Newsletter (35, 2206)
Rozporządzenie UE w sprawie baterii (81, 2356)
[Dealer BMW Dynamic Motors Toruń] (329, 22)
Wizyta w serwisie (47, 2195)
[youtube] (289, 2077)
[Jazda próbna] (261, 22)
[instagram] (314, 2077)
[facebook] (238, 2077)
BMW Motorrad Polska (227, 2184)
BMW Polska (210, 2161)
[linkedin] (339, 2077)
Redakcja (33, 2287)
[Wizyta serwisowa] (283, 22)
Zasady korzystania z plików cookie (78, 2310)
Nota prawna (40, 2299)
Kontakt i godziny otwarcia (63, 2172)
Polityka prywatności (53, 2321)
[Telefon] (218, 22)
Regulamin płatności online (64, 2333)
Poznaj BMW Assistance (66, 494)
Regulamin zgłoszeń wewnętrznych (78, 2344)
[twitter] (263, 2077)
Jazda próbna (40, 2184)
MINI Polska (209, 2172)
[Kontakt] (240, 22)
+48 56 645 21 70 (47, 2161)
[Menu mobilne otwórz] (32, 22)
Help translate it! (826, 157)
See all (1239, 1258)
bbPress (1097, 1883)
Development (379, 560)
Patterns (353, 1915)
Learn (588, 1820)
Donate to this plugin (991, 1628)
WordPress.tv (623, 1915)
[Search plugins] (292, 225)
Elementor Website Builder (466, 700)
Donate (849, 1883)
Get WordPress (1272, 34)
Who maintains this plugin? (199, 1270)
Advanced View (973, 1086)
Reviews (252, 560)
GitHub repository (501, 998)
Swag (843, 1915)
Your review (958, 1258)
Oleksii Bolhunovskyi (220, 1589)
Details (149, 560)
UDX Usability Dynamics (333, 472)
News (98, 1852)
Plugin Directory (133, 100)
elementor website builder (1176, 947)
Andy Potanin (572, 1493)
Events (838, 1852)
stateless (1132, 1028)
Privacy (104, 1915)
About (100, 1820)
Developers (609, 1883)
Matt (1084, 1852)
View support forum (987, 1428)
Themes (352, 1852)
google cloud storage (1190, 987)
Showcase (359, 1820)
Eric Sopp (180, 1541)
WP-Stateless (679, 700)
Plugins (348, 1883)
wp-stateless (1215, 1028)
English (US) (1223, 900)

_ _ _ _

EXERCISE AIM: Each line above must be returned exactly as written.

YOUR SOLUTION:
Newsletter (35, 2206)
Rozporządzenie UE w sprawie baterii (81, 2356)
[Dealer BMW Dynamic Motors Toruń] (329, 22)
Wizyta w serwisie (47, 2195)
[youtube] (289, 2077)
[Jazda próbna] (261, 22)
[instagram] (314, 2077)
[facebook] (238, 2077)
BMW Motorrad Polska (227, 2184)
BMW Polska (210, 2161)
[linkedin] (339, 2077)
Redakcja (33, 2287)
[Wizyta serwisowa] (283, 22)
Zasady korzystania z plików cookie (78, 2310)
Nota prawna (40, 2299)
Kontakt i godziny otwarcia (63, 2172)
Polityka prywatności (53, 2321)
[Telefon] (218, 22)
Regulamin płatności online (64, 2333)
Poznaj BMW Assistance (66, 494)
Regulamin zgłoszeń wewnętrznych (78, 2344)
[twitter] (263, 2077)
Jazda próbna (40, 2184)
MINI Polska (209, 2172)
[Kontakt] (240, 22)
+48 56 645 21 70 (47, 2161)
[Menu mobilne otwórz] (32, 22)
Help translate it! (826, 157)
See all (1239, 1258)
bbPress (1097, 1883)
Development (379, 560)
Patterns (353, 1915)
Learn (588, 1820)
Donate to this plugin (991, 1628)
WordPress.tv (623, 1915)
[Search plugins] (292, 225)
Elementor Website Builder (466, 700)
Donate (849, 1883)
Get WordPress (1272, 34)
Who maintains this plugin? (199, 1270)
Advanced View (973, 1086)
Reviews (252, 560)
GitHub repository (501, 998)
Swag (843, 1915)
Your review (958, 1258)
Oleksii Bolhunovskyi (220, 1589)
Details (149, 560)
UDX Usability Dynamics (333, 472)
News (98, 1852)
Plugin Directory (133, 100)
elementor website builder (1176, 947)
Andy Potanin (572, 1493)
Events (838, 1852)
stateless (1132, 1028)
Privacy (104, 1915)
About (100, 1820)
Developers (609, 1883)
Matt (1084, 1852)
View support forum (987, 1428)
Themes (352, 1852)
google cloud storage (1190, 987)
Showcase (359, 1820)
Eric Sopp (180, 1541)
WP-Stateless (679, 700)
Plugins (348, 1883)
wp-stateless (1215, 1028)
English (US) (1223, 900)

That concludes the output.